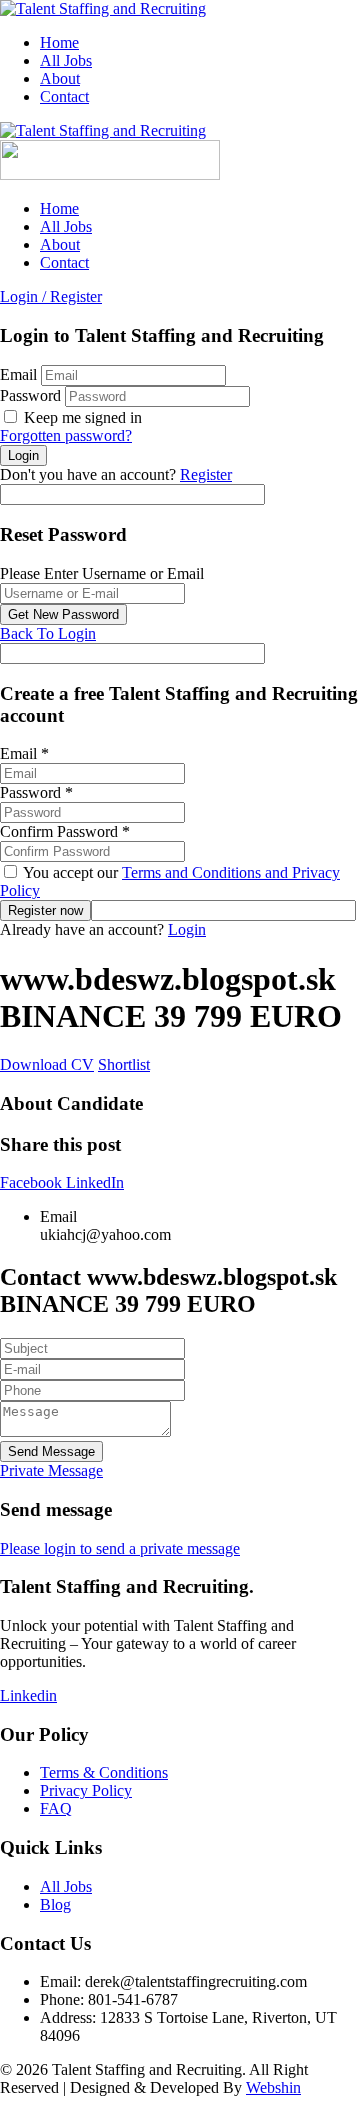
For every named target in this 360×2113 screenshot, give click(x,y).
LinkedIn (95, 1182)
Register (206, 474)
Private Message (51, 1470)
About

Required work: Leave out the pictures and print each record exactly as it stands.

Answer below:
For every named target in this 360×2113 screenshot, give click(x,y).
LinkedIn (95, 1182)
Register (206, 474)
Private Message (51, 1470)
About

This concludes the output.